I was prepping my father-son sit-down about racist dumb-asses when I saw that he was holding something. It was my work cell, and it was vibrating. I threw a panicked glance back toward the Manhattan skyline. I knew it. Things had been too good for too long, not to mention way too quiet.
'Answer it,' I finally said to him, pissed.
'Bennett,' Trent said in a deep voice. 'Gimme a crime scene.'
'Wise guy,' I said, snatching the phone out of his hand.
'That wasn't me,' I said, turning down the radio. 'And you can keep the crime scene.'
'Wish I could,' my new boss, Inspector Miriam Schwartz, said.
I closed my eyes. Idiot! I knew we should have gone to the Grand Canyon.
'I'm on vacation,' I protested.
'We both are, but this is big, Mike. Homeland Security big. Just got off the phone with Manhattan Borough Command. Someone left one hell of a bomb at the main branch of the New York Public Library.'
I almost dropped the phone as a pulse of cold crackled down my spine and the backs of my legs. My stomach churned as memories of working down at the World Trade Center pit after 9/11 began to flash before my eyes. Fear, sorrow, useless anger, the end-of-the-world stench of scorched metal in my clothes, in the palms of my hands. Screw that, I thought. Not again. Please.
'A bomb?' I said slowly. 'Is it armed?'
'No, thank God. It's disarmed. But it's 'sophisticated as shit,' to quote Paul Cell from Bomb Squad. There was a note with it.'
'I hate fucking notes. Was it a sorry one?' I said.
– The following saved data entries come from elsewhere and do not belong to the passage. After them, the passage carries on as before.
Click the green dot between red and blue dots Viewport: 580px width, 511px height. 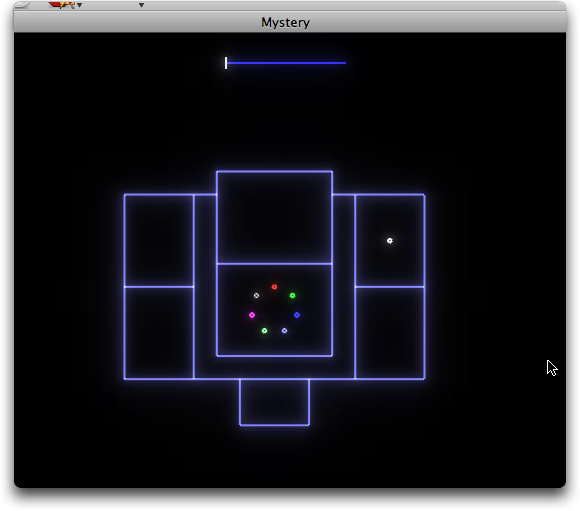[292, 295]
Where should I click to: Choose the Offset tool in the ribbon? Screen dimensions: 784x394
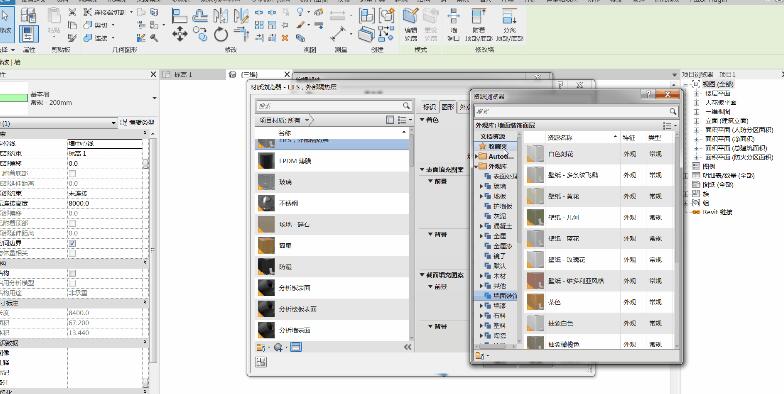click(x=200, y=16)
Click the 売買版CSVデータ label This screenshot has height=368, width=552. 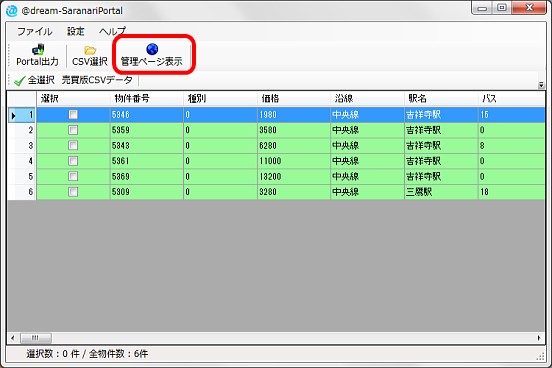click(x=97, y=80)
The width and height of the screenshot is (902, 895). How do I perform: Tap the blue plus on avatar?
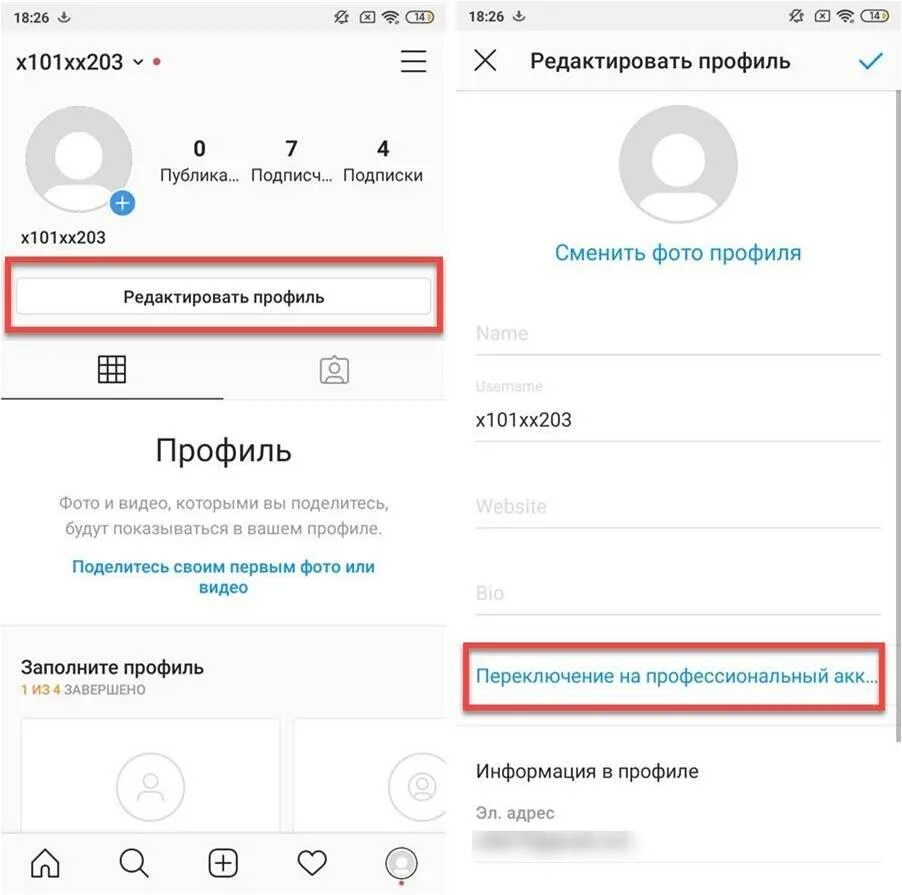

'No such luck, Mike,' Miriam said. 'It said, 'This wasn't supposed to go boom, but the next one will.' Something like that. The commissioner wants Major Case on this. I need my major player. That's you, Mickey.'
'Mickey just left,' I groaned. 'This is Donald. Can I take a message?'
'They're waiting on you, Mike,' my boss urged.
'Yeah, who isn't?' I said, dropping the spatula as my burgers burned.